Dataset entries:
++++

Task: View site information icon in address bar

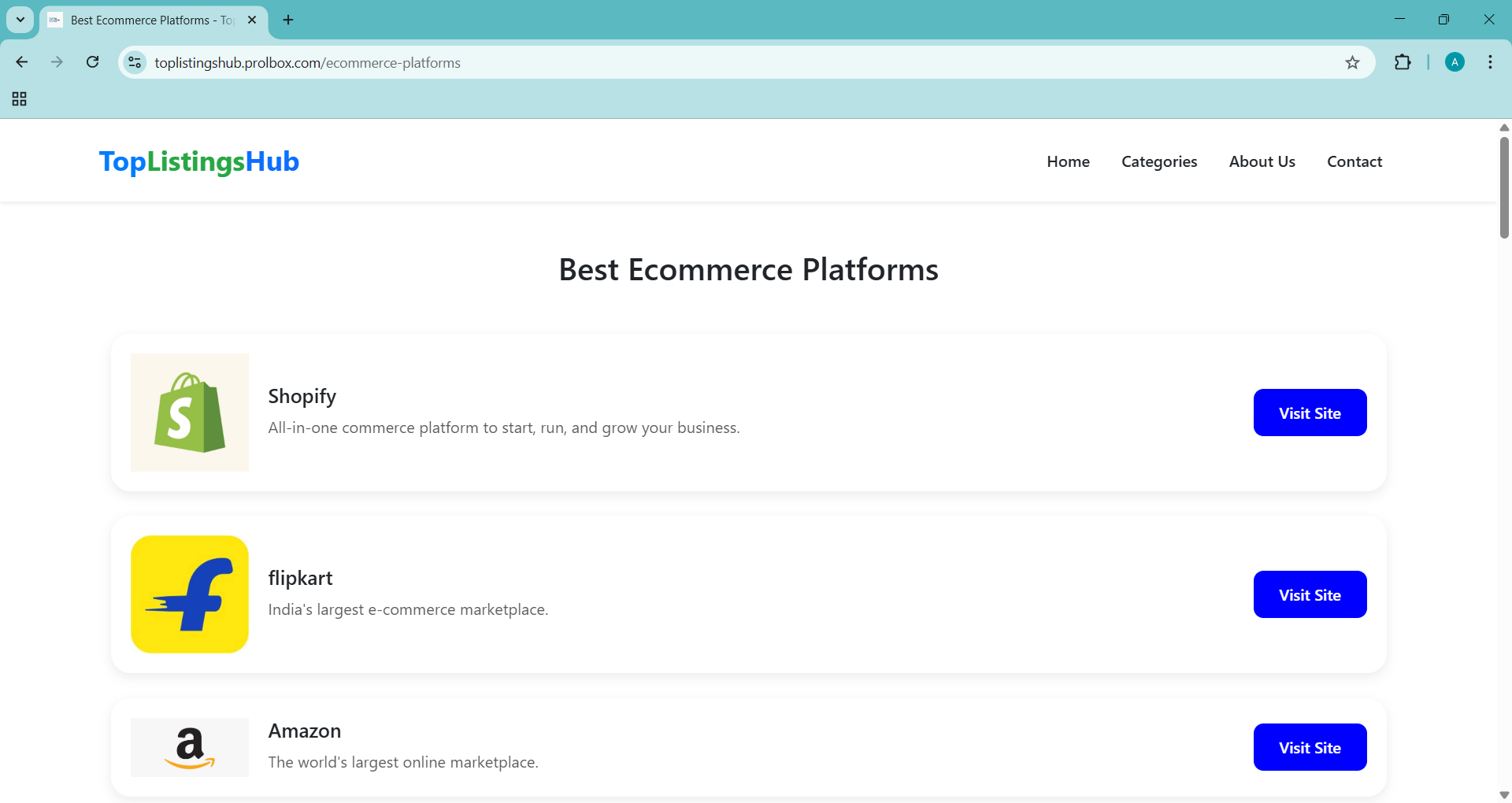Action: pyautogui.click(x=135, y=62)
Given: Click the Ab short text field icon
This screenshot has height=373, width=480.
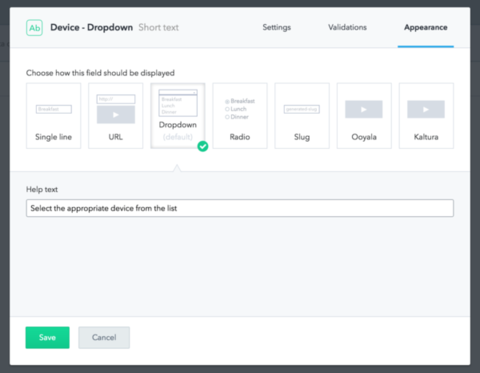Looking at the screenshot, I should [x=34, y=28].
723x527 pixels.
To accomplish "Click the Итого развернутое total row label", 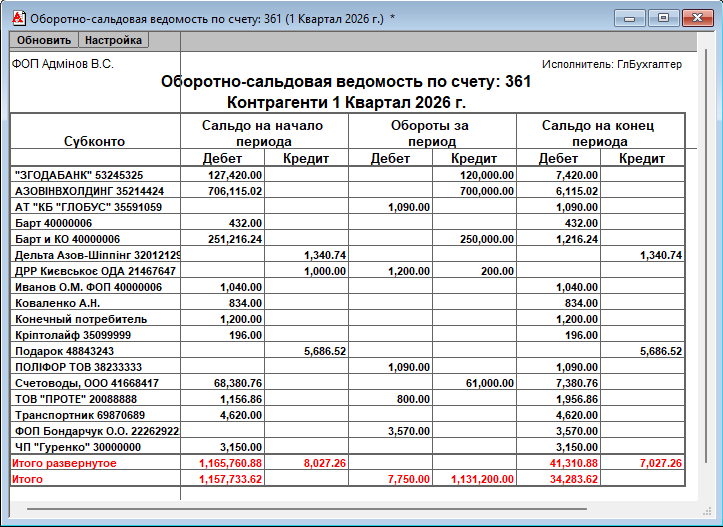I will [64, 464].
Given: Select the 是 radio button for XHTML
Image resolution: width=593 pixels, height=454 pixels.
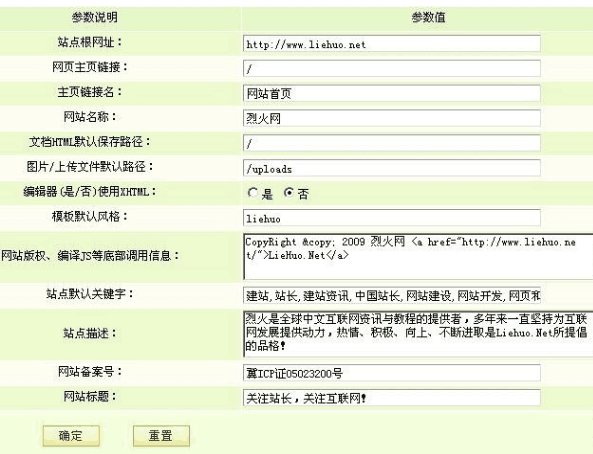Looking at the screenshot, I should [252, 193].
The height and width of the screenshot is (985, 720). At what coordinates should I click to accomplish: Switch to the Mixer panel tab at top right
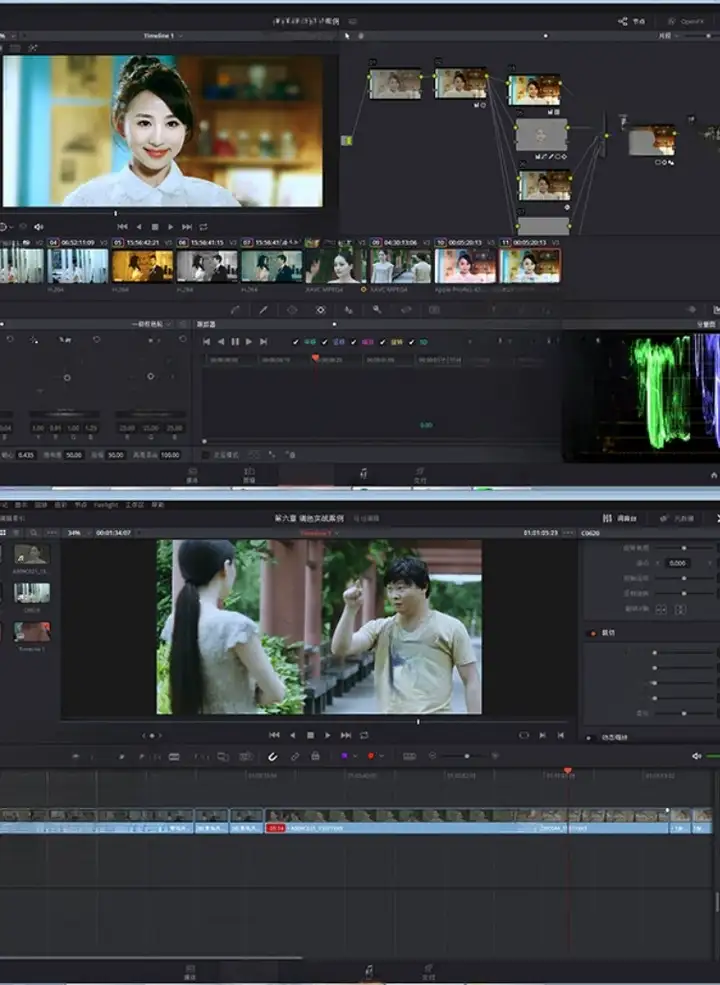621,518

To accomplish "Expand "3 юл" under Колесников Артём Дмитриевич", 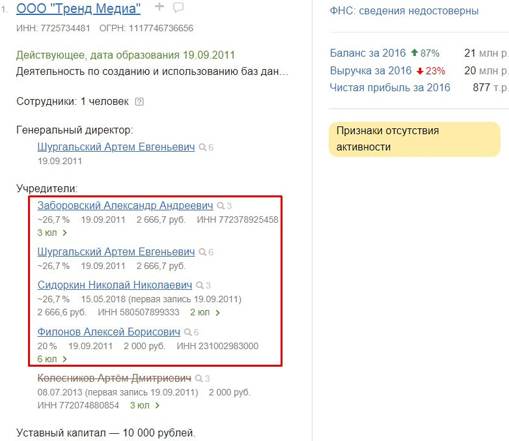I will click(x=145, y=406).
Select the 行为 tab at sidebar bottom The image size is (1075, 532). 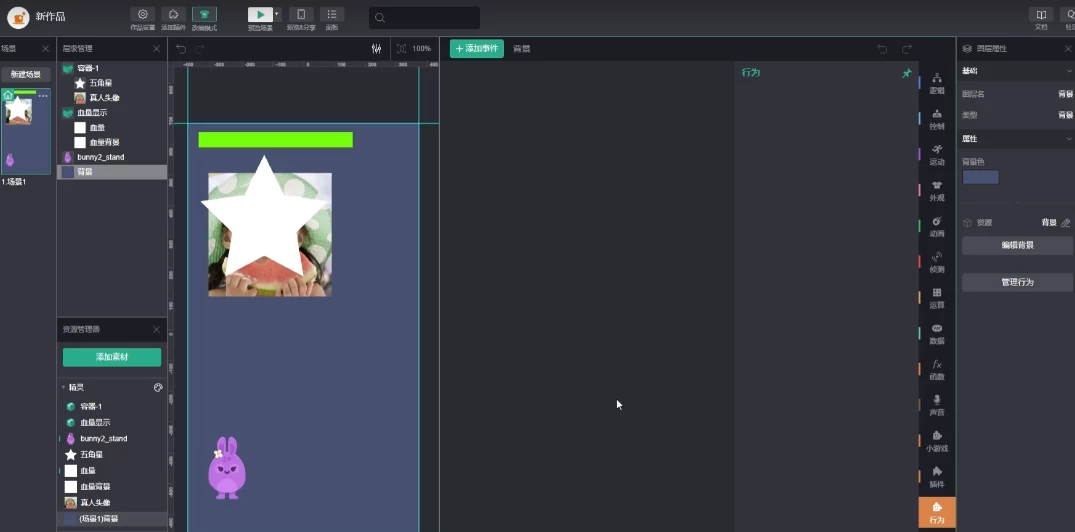point(937,511)
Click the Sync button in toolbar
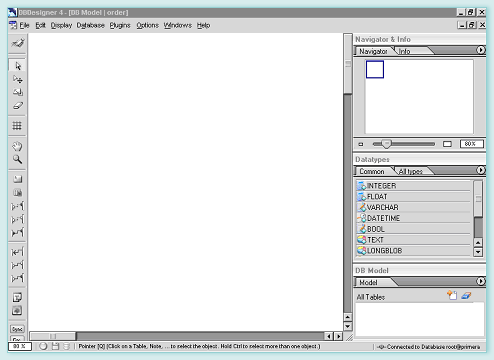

++++

● What you are asked to do: Whenever a line above includes "Given", copy it in full.

● Output:
Given: Click the Ab short text field icon
Given: Select the 是 radio button for XHTML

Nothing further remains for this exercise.